There are two types of guards on a basketball team: Those that point and those that shoot. These guys are of the latter variety.

Sam Sharpe-USA TODAY Sports

Gerald Henderson

Strengths and Weaknesses: The first thing that stands out with Henderson is that he's an efficient offensive player. Last season Henderson's shooting percentages of 44.7/33.0/82.4 were either career highs or just below career highs. Henderson was able to attack opposing defenses from all over the floor in 2013, shooting 57.6 percent at the rim and 43.7 percent (On 270 attempts, which is a legitimate sample) from between 16 feet out to the three-point line.

Despite not having great size, Henderson can be a decent defender, save for a few mental lapses. Henderson is capable of doing little things such as trapping defenders between himself and the baseline to form an unorthodox double team. When he's focused, he can be successful on that end, but he does space out from time-to-time.

Season Potential: Coming off a career year, he'll look to assert himself further as the starting shooting guard of the Bobcats. With just one other true shooting guard on the roster, Henderson should certainly be able to see more minutes at the position as long as he continues to produce like he did last year, or better. The only real way Henderson doesn't continue to play over 30 minutes at the two-guard spot is if he struggles and Jeffery Taylor plays so well that Steve Clifford decides to give Taylor some of his minutes to keep him on the court (because there's almost no way Kidd-Gilchrist's minutes are going to be cut into). Now, with Taylor currently entrenched as Michael Kidd-Gilchrist's backup that would leave the team relatively thin at small forward-- which is far from ideal.

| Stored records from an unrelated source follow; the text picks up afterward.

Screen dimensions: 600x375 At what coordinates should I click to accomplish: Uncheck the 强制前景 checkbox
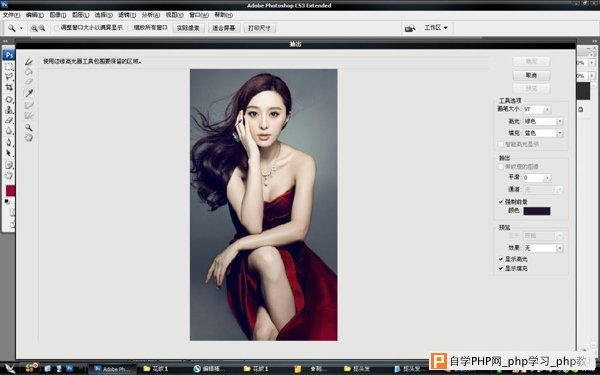[501, 202]
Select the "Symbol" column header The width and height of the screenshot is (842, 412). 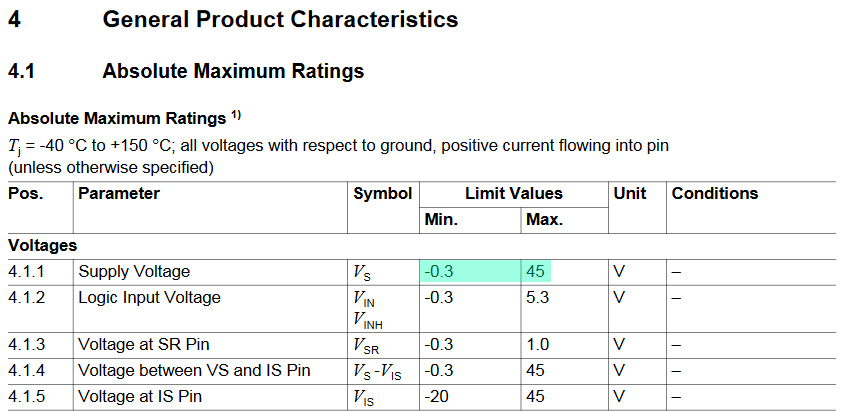coord(383,194)
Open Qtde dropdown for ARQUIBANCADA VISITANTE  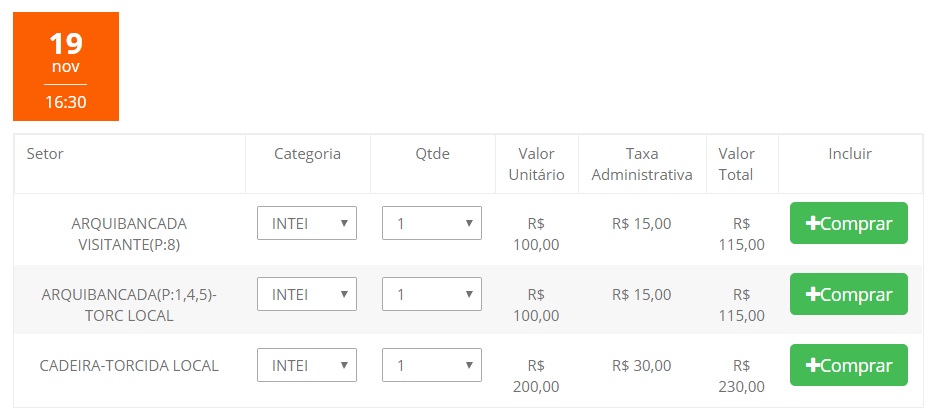coord(432,223)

So, unless we see some regression from Henderson and some serious progression from Taylor, Henderson should continue to see the big minutes at shooting guard.

Ben Gordon

Strengths and Weaknesses: What is there to really say about Ben Gordon? He doesn't defend well. Nor is he a proficient rebounder. And he sure doesn't contribute to an idea of effective ball movement as a passer. Sure, he averaged 11 points but it took him 10 shots per game to do so. Finally on a team like the Bobcats, is it really ideal to have this type of player using 27.8 percent of the team's possessions last season? That's over a quarter of the team's possessions, which is not good.

Well, then why is Ben Gordon and his $13 million dollar expiring contract still here? Because on a team generally void of shooters, Gordon still managed to shoot 38.7 percent from three and 84.3 percent from the line [also because no one in their right mind wanted to trade for a disgruntled player fighting with his coach and getting paid nearly a quarter of the salary cap in yearly salary - Ben]. Despite all of his shortcomings he still can make those ever-valuable three-pointers at a decent clip and doesn't leave easy points at the line.

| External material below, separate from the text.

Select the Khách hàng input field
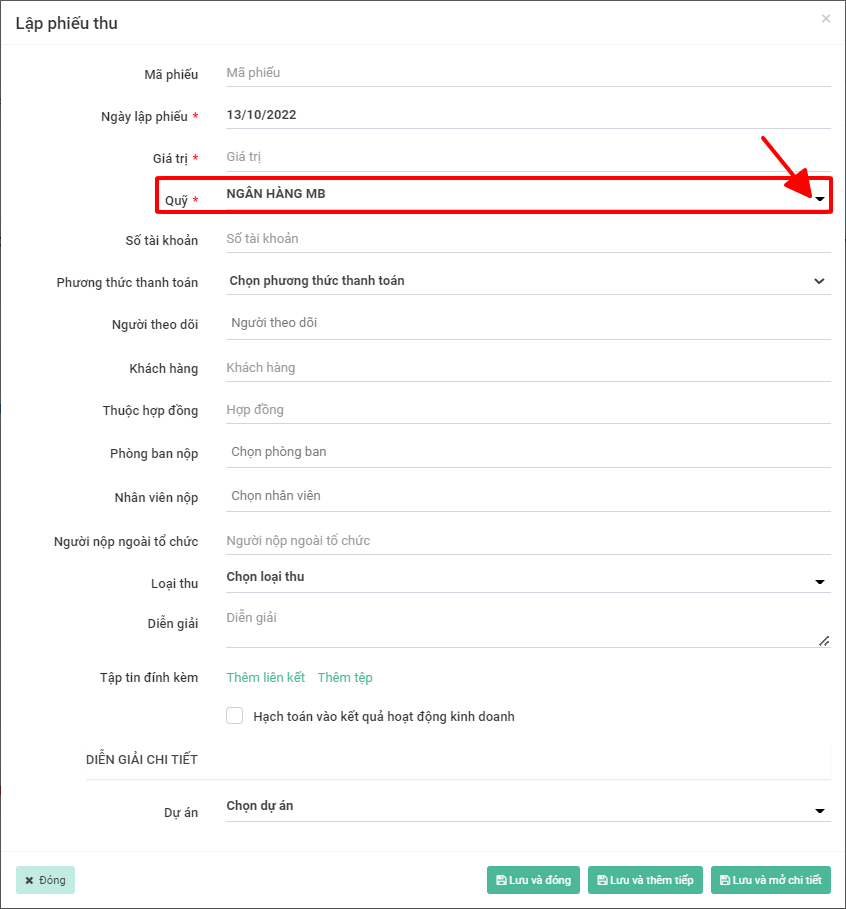The width and height of the screenshot is (846, 909). pos(527,368)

Season Potential: Last season Gordon started as many games for the Bobcats as you and I combined: zero. I wouldn't expect that to change any time soon, either. Gordon also saw his minutes decrease last season, and with the apparent development of Taylor, it's entirely possible that his minutes could be reduced further. Perhaps it's the backup shooting guard minutes Taylor could wind up taking from Gordon as long as Henderson and Kidd-Gilchrist continue to improve. When he is on the floor, hopefully he is able to continue to be able to hit some threes and continue to cash in at the free throw line.

Just don't touch the fine China, Ben Gordon.

Position Depth: "C", as Carroll.

Sure, Henderson has emerged as a legitimate NBA shooting guard but all the things that make Ben Gordon Ben Gordon drop this down to a "C".